Die Eingangs- und Lieferantenrechnungen werden gleich nach dem Posteingang in das DMS gescannt. Dieses trennt die Dokumente anhand von Barcodes, liest aus den gescannten Belegen mit einer bestimmten Logik den Absender und ordnet die Rechnung automatisch den Kunden- bzw. den Lieferantenstammdaten zu. Alle Rechnungen im entsprechenden Format (X-Rechnung, ZUGFeRD) können automatisch ausgelesen und weiterbearbeitet werden.
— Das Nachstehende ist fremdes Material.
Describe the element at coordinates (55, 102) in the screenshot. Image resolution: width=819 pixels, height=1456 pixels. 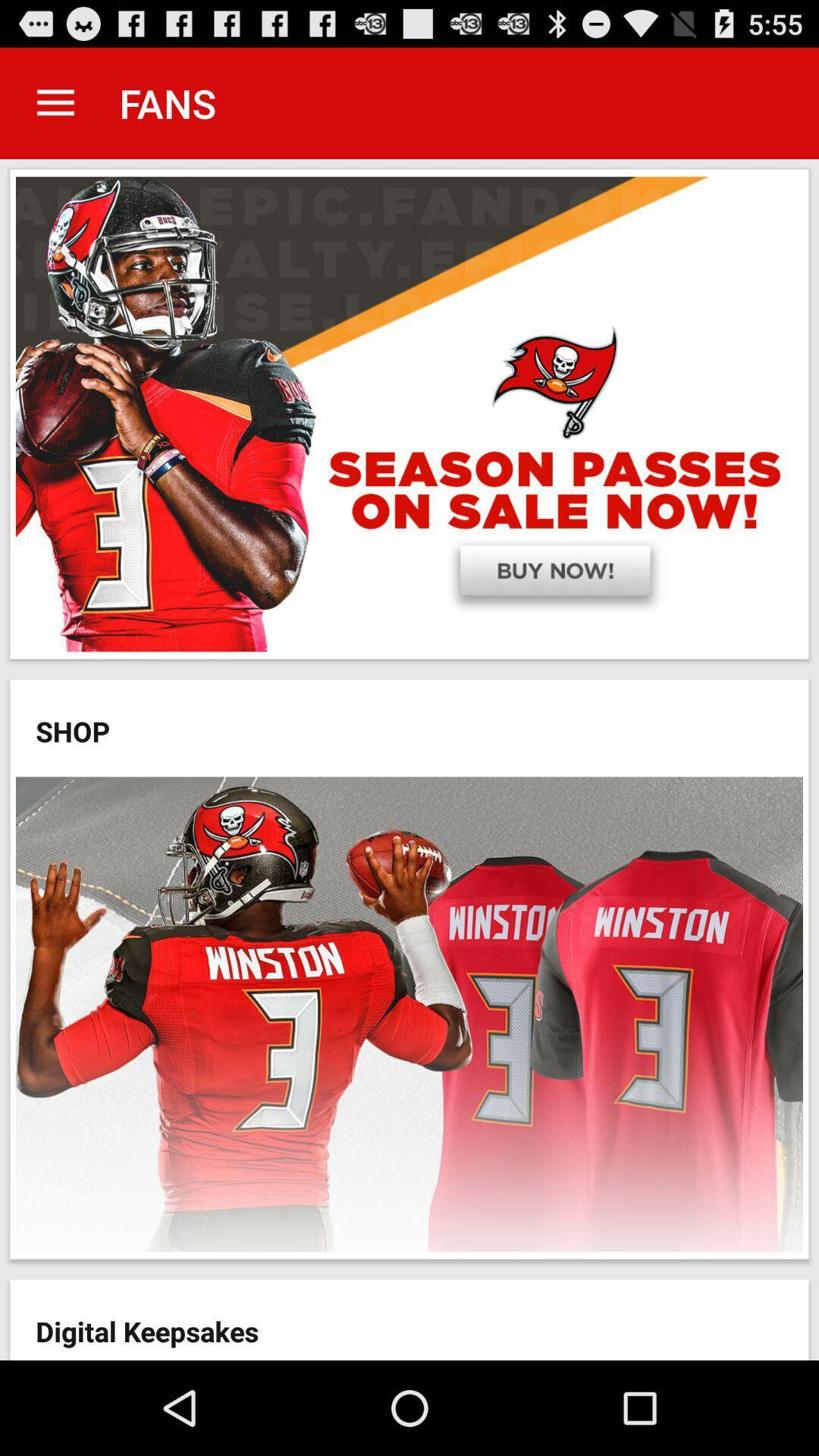
I see `the icon to the left of fans icon` at that location.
So kann jedes Dokument an den zuständigen Sachbearbeiter zum Beispiel im Vertrieb, im Kundendienst oder in der Buchhaltung weitergeleitet werden und kommt im elektronischen Postkorb des zuständigen Mitarbeiters an.
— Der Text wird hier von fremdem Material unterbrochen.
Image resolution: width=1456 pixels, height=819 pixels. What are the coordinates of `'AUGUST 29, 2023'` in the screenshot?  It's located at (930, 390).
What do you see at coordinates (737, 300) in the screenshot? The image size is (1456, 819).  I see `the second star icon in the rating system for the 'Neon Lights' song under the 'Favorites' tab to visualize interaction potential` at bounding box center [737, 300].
Ein Versand von Rechnungen im jeweiligen Format soll die weitere Verarbeitung der Belege erheblich effizienter gestalten. Außer der visuellen Darstellung des Beleges sind im Dokument schon die Buchungsdaten enthalten. Das Programm liest diese Daten der Rechnung vollautomatisch aus. Der Bearbeiter kann diese komfortabel und schnell weiterbearbeiten und den Vorgaben entsprechend buchen. Über die integrierten Standardschnittstellen übergeben die Sachbearbeiter die Daten an die Finanzbuchhaltung.

Durch eine elektronische Erfassung der Eingangsrechnungen behalten die Bearbeiter die Kontrolle über alle Termine und Fristen. Ist beispielsweise ein Mitarbeiter erkrankt, bleibt die jeweilige Rechnung nicht unbemerkt liegen, sondern wird beizeiten vor Ablauf der Frist automatisch an vertretende Kollegen weitergeleitet, welche die Bearbeitung dann übernehmen können. Kennt der neue Bearbeiter den Vorgang noch nicht, findet er alle nötigen Informationen zur Prüfung der Inhalte in der elektronischen Akte im DMS. Damit verlieren die Unternehmen nie mehr ein Skonto und zugleich geht die Wahrscheinlichkeit eventueller Mahngebühren gegen Null. Dies ist vor allem deshalb sinnvoll, da in der Praxis sowohl gescannte Rechnungen und als auch per E-Mail gesendete Rechnungen bearbeitet werden müssen.

Zudem wird das Programm für die Eingangsrechnungsprüfung verwendet. Die Arbeitsabläufe sind hierin individuell einstellbar. Der Prüfungsablauf kann so aussehen, dass beim Posteingang die Eingangsrechnungen gescannt werden. Die Posterkennung des DMS ordnet alle Belege den entsprechenden Kreditoren zu. Im Anschluss werden alle Daten aus den Rechnungen, wie die Rechnungsnummer, die Bestellnummer und das Datum ausgelesen und abgespeichert. Dann werden die Rechnungen an die zur Prüfung verantwortlichen Bearbeiter verteilt. Die jeweiligen Sachbearbeiter finden diese Rechnungen, für welche sie zuständig sind, in dem persönlichen Posteingang und bekommen bei Bedarf vom DMS eine zusätzliche E-Mail-Benachrichtigung mit dem Link zu dem entsprechenden Beleg. Der Einsatz eines Dokumentenmanagementsystems in der Rechnungsverarbeitung macht sich also aufgrund einer Vielzahl von Faktoren mehr als bezahlt. Zudem lässt sich das einmal in das Unternehmen eingeführte System auch in andere Abteilungen, Bereiche und Workflows integrieren. Prozesse werden schneller, kontrollierter und deutlich effizienter.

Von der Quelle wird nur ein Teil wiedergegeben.